**Exercise description:**
Please set down, exactly, the line with "The height and width of the screenshot is (368, 948)." and all lines that follow it through the end of the records below.

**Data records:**
● ● ● ●

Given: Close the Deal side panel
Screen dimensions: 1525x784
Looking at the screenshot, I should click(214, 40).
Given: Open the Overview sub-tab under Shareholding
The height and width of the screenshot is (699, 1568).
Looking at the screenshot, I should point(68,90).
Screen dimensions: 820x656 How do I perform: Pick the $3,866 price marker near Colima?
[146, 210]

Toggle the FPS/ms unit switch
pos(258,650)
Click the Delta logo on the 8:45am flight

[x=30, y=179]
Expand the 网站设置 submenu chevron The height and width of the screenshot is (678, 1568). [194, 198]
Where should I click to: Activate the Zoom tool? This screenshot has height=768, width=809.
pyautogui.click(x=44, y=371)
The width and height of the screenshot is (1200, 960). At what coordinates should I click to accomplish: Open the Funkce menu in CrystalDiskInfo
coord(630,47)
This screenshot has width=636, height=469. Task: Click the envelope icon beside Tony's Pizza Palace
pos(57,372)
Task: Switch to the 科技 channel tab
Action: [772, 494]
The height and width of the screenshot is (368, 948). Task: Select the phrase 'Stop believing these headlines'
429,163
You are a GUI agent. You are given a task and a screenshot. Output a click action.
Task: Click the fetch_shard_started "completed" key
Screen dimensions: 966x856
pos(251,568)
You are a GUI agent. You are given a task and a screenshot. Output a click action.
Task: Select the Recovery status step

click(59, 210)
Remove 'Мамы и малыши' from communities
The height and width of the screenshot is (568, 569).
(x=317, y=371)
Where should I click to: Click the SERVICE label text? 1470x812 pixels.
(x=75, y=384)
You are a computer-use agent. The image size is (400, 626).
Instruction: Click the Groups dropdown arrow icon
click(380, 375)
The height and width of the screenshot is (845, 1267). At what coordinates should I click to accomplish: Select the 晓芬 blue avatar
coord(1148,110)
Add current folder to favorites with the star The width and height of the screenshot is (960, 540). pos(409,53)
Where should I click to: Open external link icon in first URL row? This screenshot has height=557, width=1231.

● ● ● ●

**Task solution:**
The height and width of the screenshot is (368, 948). Task: Select the phrase 'Stop believing these headlines'
429,163
You are a GUI agent. You are given a task and a screenshot. Output a click action.
Task: Click the fetch_shard_started "completed" key
Screen dimensions: 966x856
pos(251,568)
You are a GUI agent. You are given a task and a screenshot. Output a click action.
Task: Select the Recovery status step

click(59, 210)
Remove 'Мамы и малыши' from communities
The height and width of the screenshot is (568, 569).
(x=317, y=371)
Where should I click to: Click the SERVICE label text? 1470x812 pixels.
(x=75, y=384)
You are a computer-use agent. The image size is (400, 626).
Instruction: Click the Groups dropdown arrow icon
click(380, 375)
The height and width of the screenshot is (845, 1267). At what coordinates should I click to accomplish: Select the 晓芬 blue avatar
coord(1148,110)
Add current folder to favorites with the star The width and height of the screenshot is (960, 540). pos(409,53)
Where should I click to: Open external link icon in first URL row? This screenshot has height=557, width=1231.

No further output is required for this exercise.